136k views
3 votes
Suppose p1 = 2 and p2 = 1. What is the utility-maximizing basket for each consumer? Are the market in equilibrium at the given prices?

User Ha
by
8.9k points

1 Answer

3 votes

Final answer:

To find the utility-maximizing basket for each consumer, compare the ratio of marginal utility to price for both goods. The market equilibrium at given prices cannot be determined without more information.

Step-by-step explanation:

To find the utility-maximizing basket for each consumer, we need to compare the ratio of the marginal utility to the price of good 1 with the ratio of the marginal utility to the price of good 2. Assuming the prices of the goods are given and are the same for both consumers, we can calculate the marginal utilities for each consumer and determine their optimal choices.

For consumer 1, if p1 = 2 and p2 = 1, we can calculate the marginal utilities for each good using the information given and compare the ratios.
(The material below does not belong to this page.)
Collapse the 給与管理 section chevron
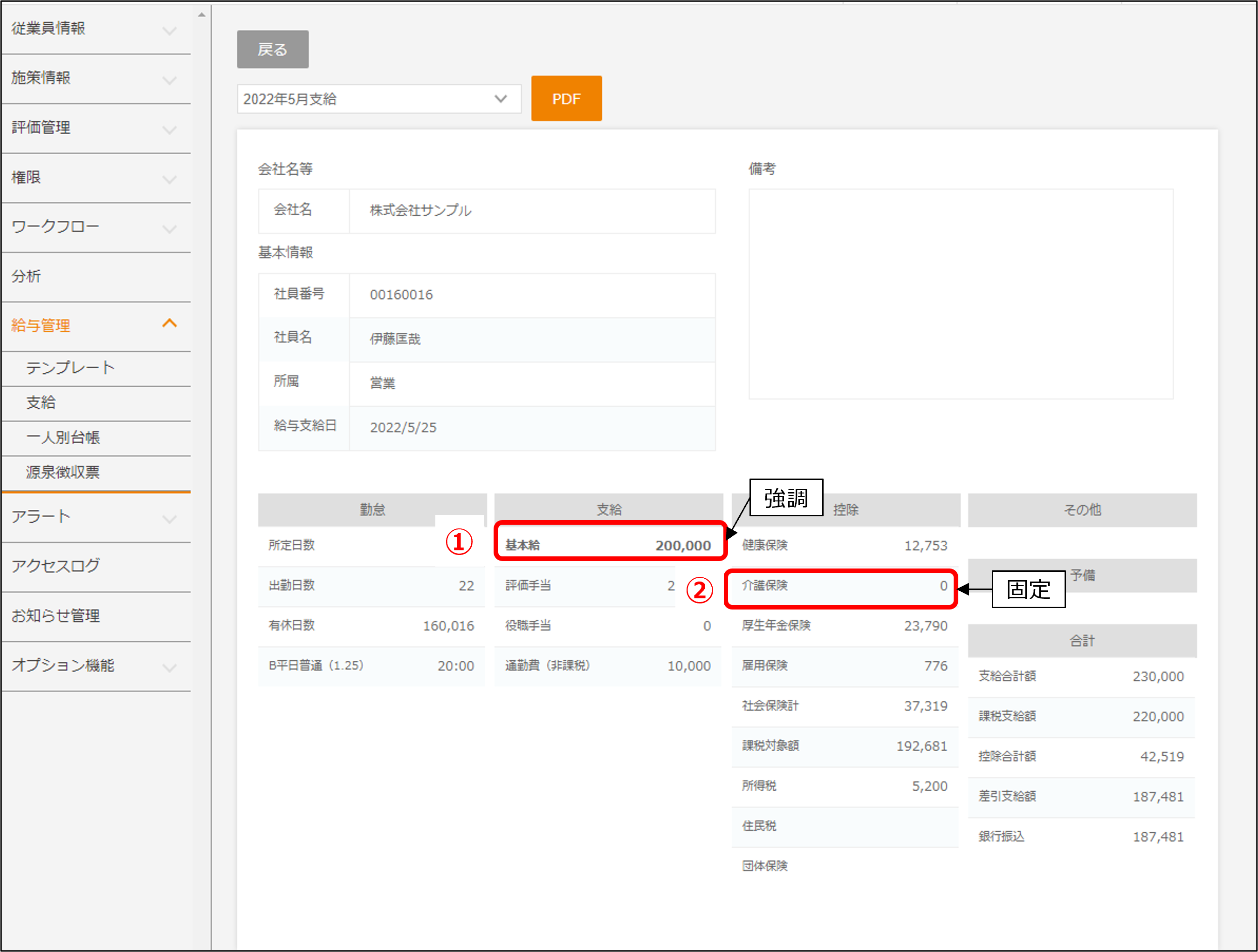Viewport: 1258px width, 952px height. [169, 323]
If the ratios are equal, we have found the utility-maximizing basket for consumer 1.

Similarly, we can repeat the process for consumer 2 to find their utility-maximizing basket. This will involve calculating the marginal utilities for each good using the given information and comparing the ratios. If the ratios are equal, we have found the utility-maximizing basket for consumer 2.

Regarding whether the market is in equilibrium at the given prices, we would need more information to determine that.